When you live in a walled garden, you get to see the world on somebody else’s terms. For instance, when you are on Facebook’s mobile app, that’s where the internet is and where you tend to spend most of your time, in a beautifully crafted space that wants you to become comfortable.

It is like starting a new school and the only crowd that will have you are the cool kids. Over time they are the ones who slowly manipulate you to do what they want you to do to and then toss you aside when they are finished. Or in a business sense, when you have spent all your budget and can’t manoeuvre for anymore.

A more robust, longer term view is to actually get to know your audience and the people you are targeting, rather than the safety of the thumbs up and the click throughs. As an aside, the man who invented the Facebook like button has just deleted the app from his phone. If you can observe and be part of the interactions in your own garden, you can contribute to the development of your own audience development strategy.

The audience that you build, by being customer driven, grows when you dedicate everything on the audience and demonstrate your knowledge and beliefs within an area that you can break through and deliver value.
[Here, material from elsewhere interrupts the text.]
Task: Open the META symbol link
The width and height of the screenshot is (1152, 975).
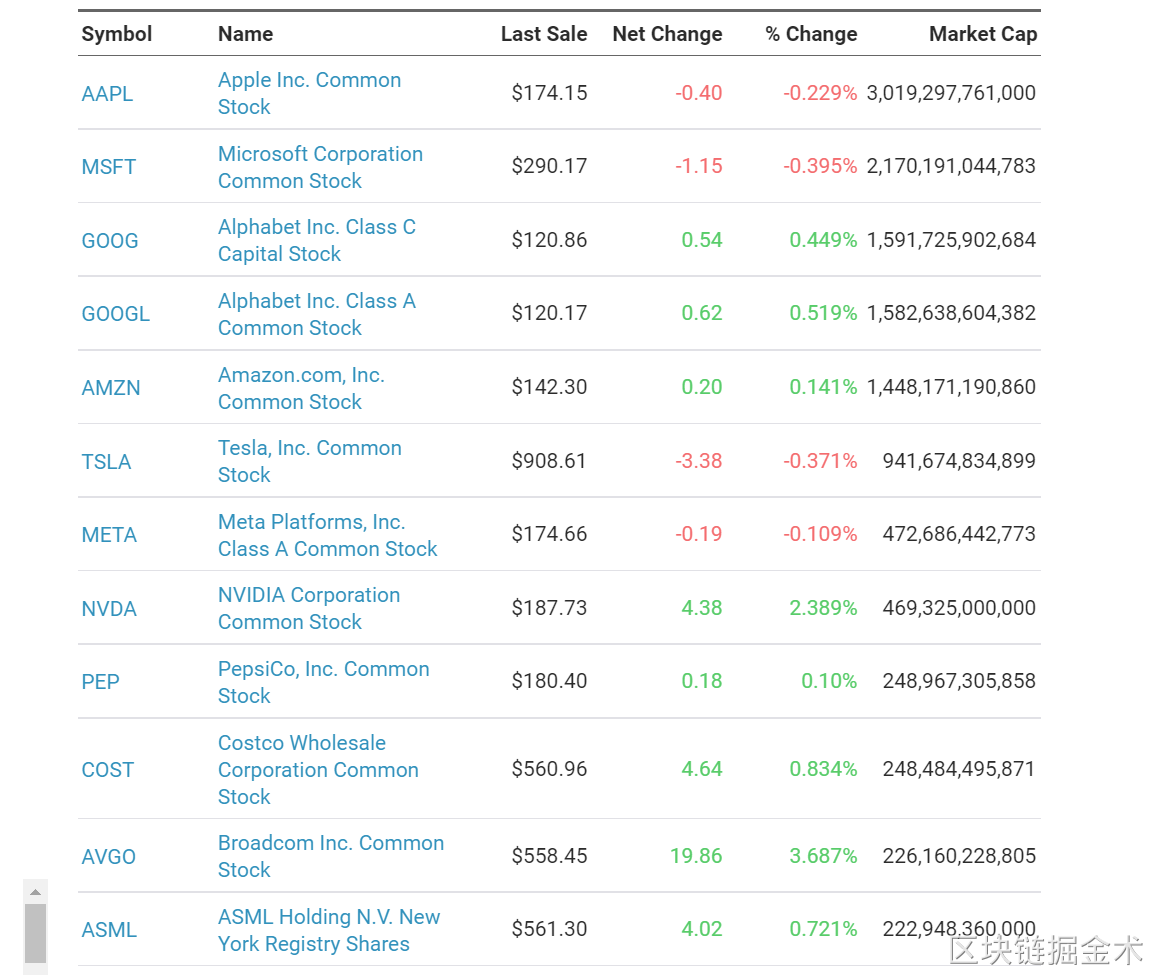Action: tap(109, 535)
Every You Are The Media Lunch Club guest has demonstrated this. From Michael Grubb Studio sharing how they make better spaces to live and be part of through lighting design, to Jeremy McDonald, director of SEO for 360i who highlighted that we need to have a point of difference that can help us be found.

Even this months Lunch Club guest (click here to book for 26th October), Jake Moore from Dorset Police has only been producing short films for the past year for the cyber security team but this is now being recognised on a wider scale for Jake to help others including the NHS and Dorset County Council.

These are all examples that are widely removed from producing campaign work, but centred on an audience where the message is consistent over a period of time.

You can drive the value of your audience by having something that you can truly put a stamp on and look to increase the value over time. For instance, Crimson Guitars started by producing a series of ‘how to’ videos on YouTube, over time, this has grown to workshops and bringing people from all over the world to a remote part of Dorset. You can launch new products off the content you produce, rather than a third party allowing you access to promote one thing.

On a personal side, the Thursday morning email that started in October 2013, managed to build a subscriber base, that became You Are The Media Lunch Club, that will become a full blown conference in 2018. Building an audience is not about scraping lists or thinking that a like represents someone who is ready to buy and have a deeper sense of connection, it is about people recognising that you can stand on your own two feet and are prepared to come on board with you, on your terms and not somewhere where you borrow from.

 

Lets Round Up

Sitting back and thinking that conversion and customer acquisition is answered by spending money on one channel is a naive and wrong approach to make.

It has to be a part of a much wider scope where the focus is on the people who want to interact with you and not treating everyone as though they are ducks and geese on a force feeding frenzy for the greatest serving of foie gras.

When you get to know your audience a bit better and tune into their side, you can start to monetise in different ways, rather than treat everything as a sprint for a prompt return.

You create better customers when you move from living in a universe that revolves around a product, to one that revolves around other people and the role that they play within your world.